Across the records below, how many lines include the string "screenshot"? State the number and nothing more.

[Stored records]
━━━━━━━━
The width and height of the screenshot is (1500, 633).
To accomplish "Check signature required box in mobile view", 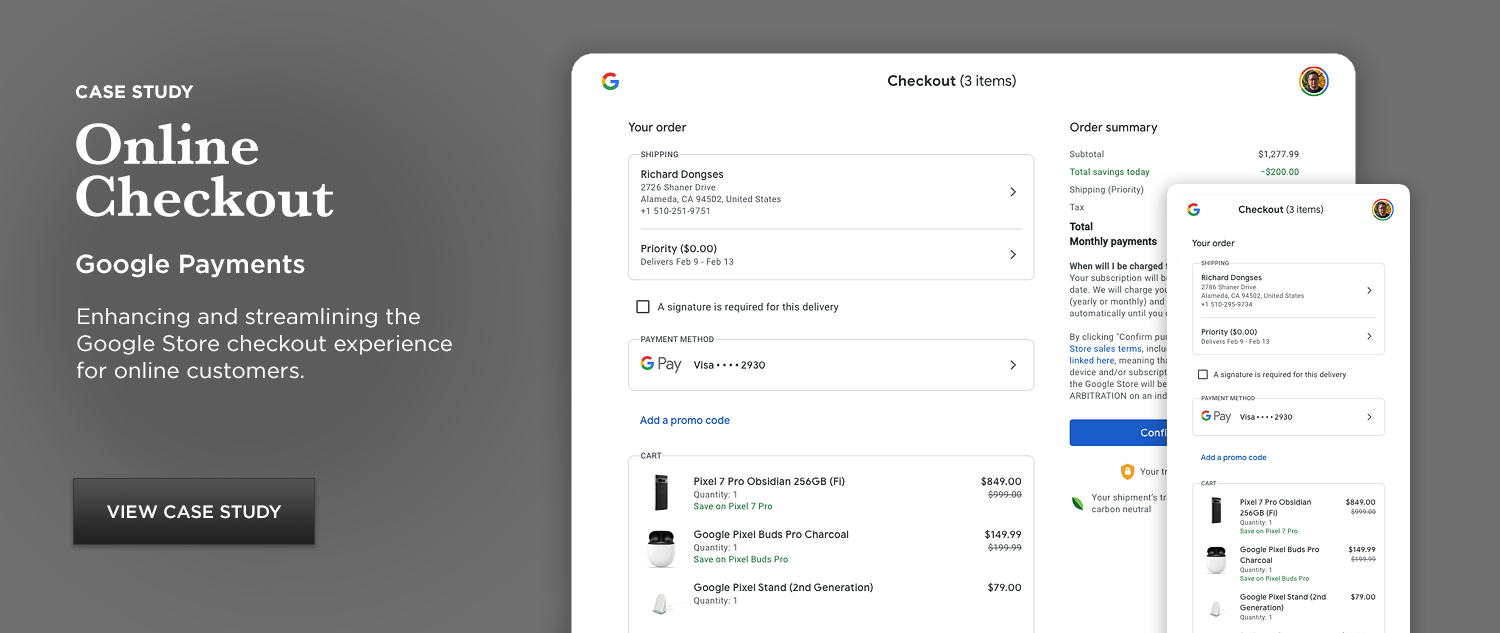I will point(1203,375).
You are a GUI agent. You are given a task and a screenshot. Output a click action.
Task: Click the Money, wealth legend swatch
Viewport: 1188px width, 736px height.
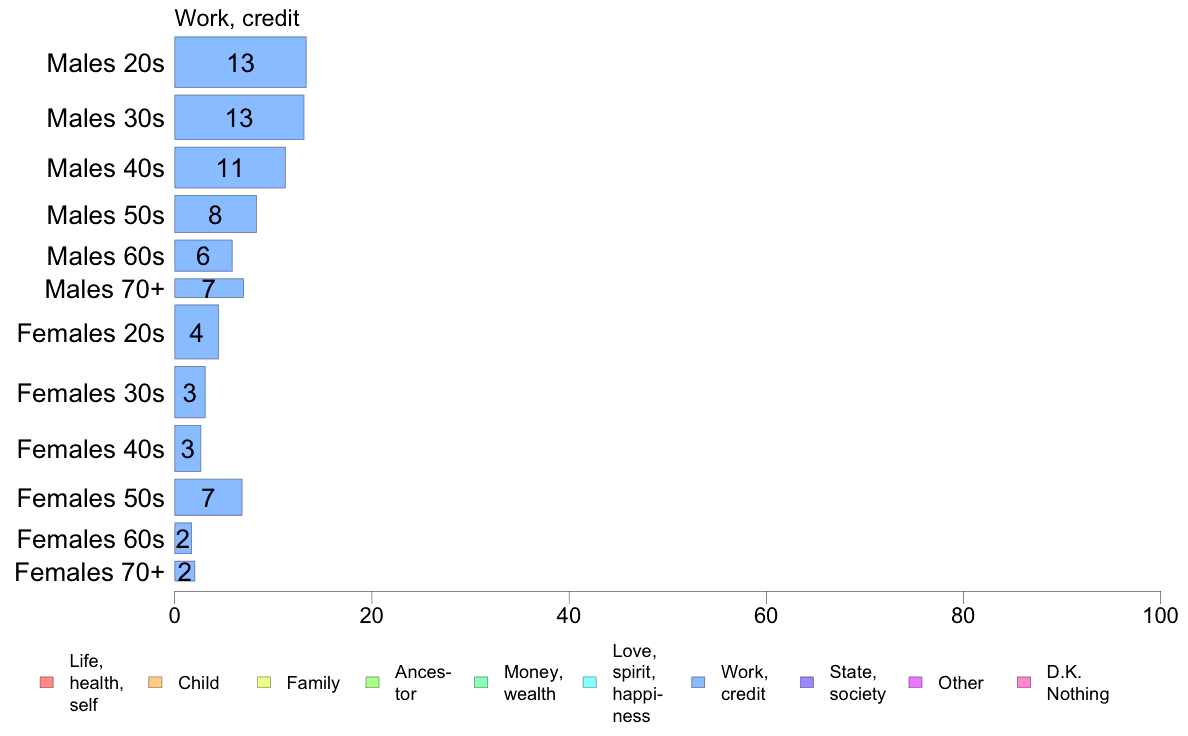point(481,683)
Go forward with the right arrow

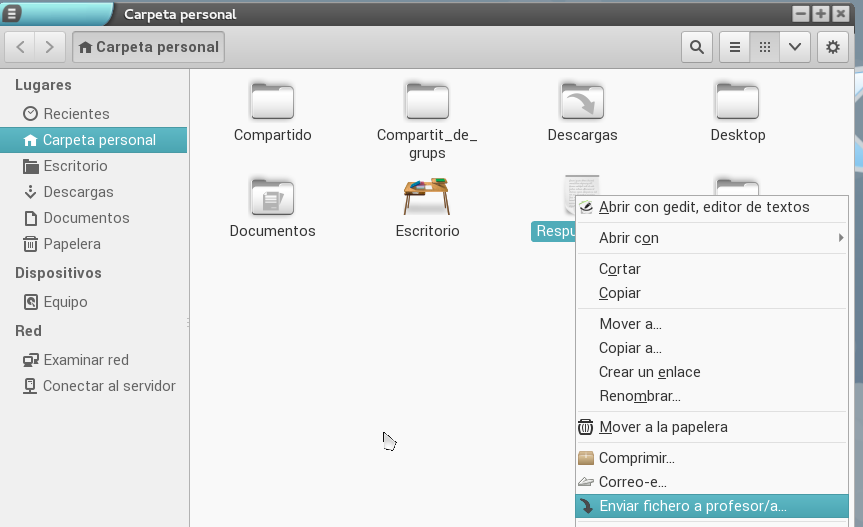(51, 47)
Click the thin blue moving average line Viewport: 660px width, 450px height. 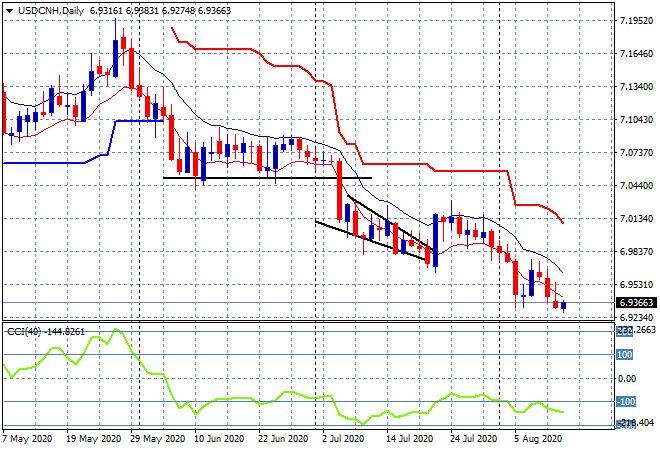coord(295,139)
━━━━━━━━
• _Reply_
2